▸ **PROBLEM STATEMENT**:
Copy out the records word for word, starting at the line with "Task: Click the AutoSum sigma icon" and continuing up to and including the line with "Action: pyautogui.click(x=741, y=71)". Leave the pictures out of your copy.

▸ **SUPPLIED MATERIAL**:
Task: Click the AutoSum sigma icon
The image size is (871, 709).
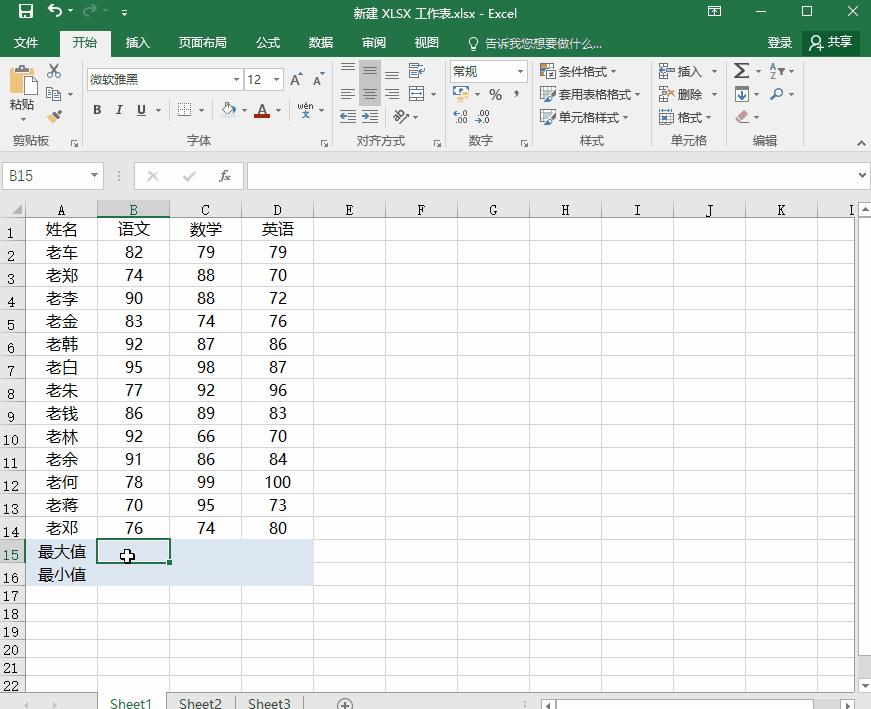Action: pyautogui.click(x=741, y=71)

* * *

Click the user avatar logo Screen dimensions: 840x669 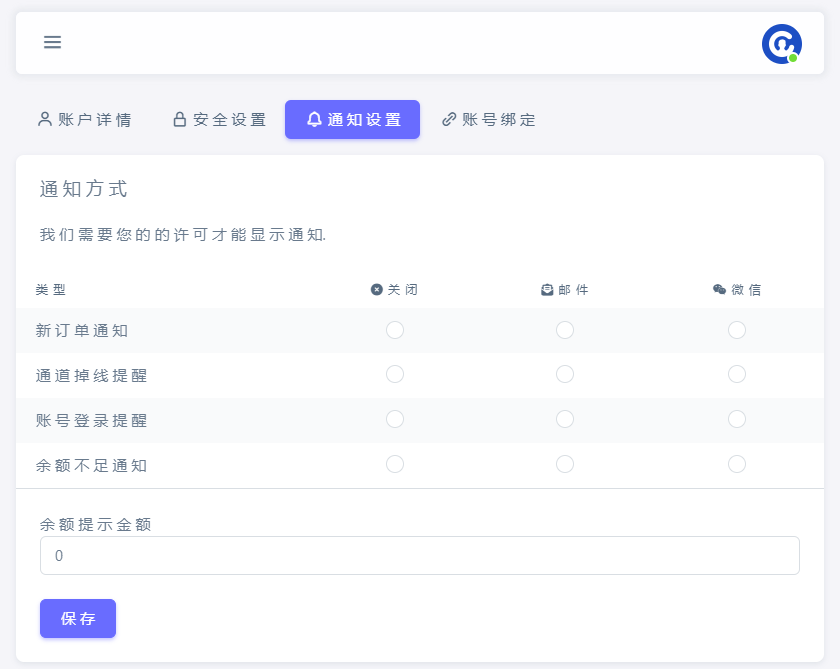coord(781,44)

...

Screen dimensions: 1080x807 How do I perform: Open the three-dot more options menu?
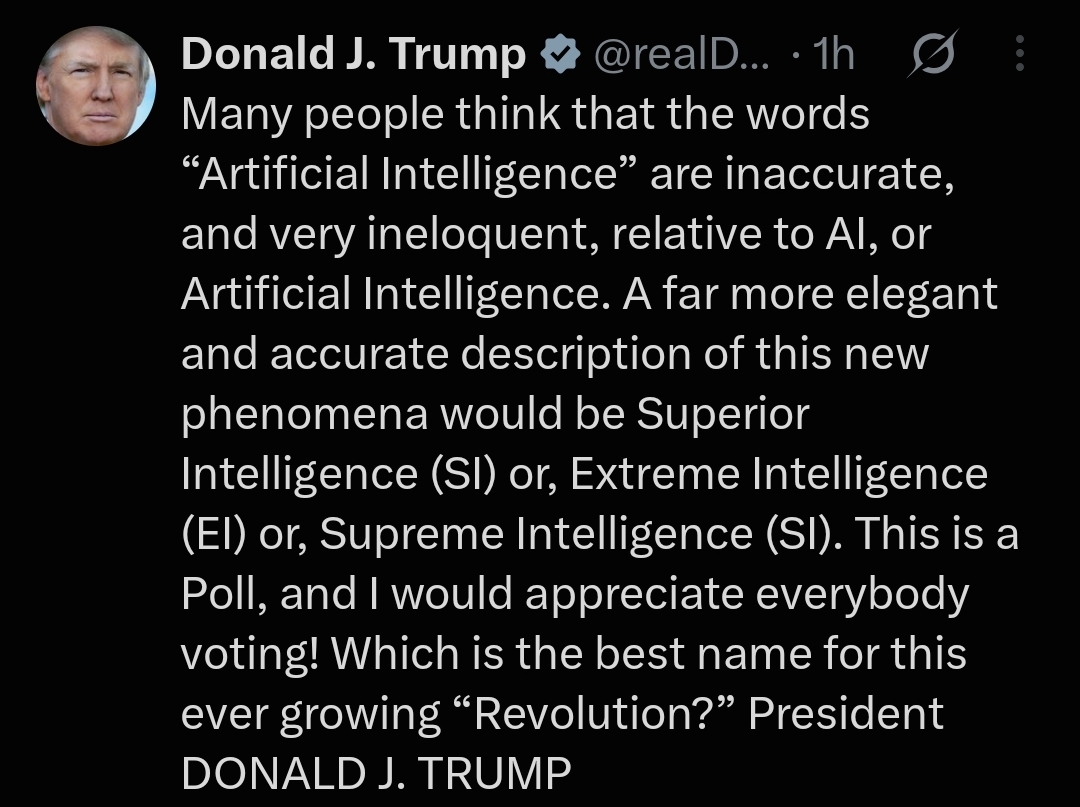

▸ **FULL ANSWER**:
Task: Click the AutoSum sigma icon
The image size is (871, 709).
Action: pyautogui.click(x=741, y=71)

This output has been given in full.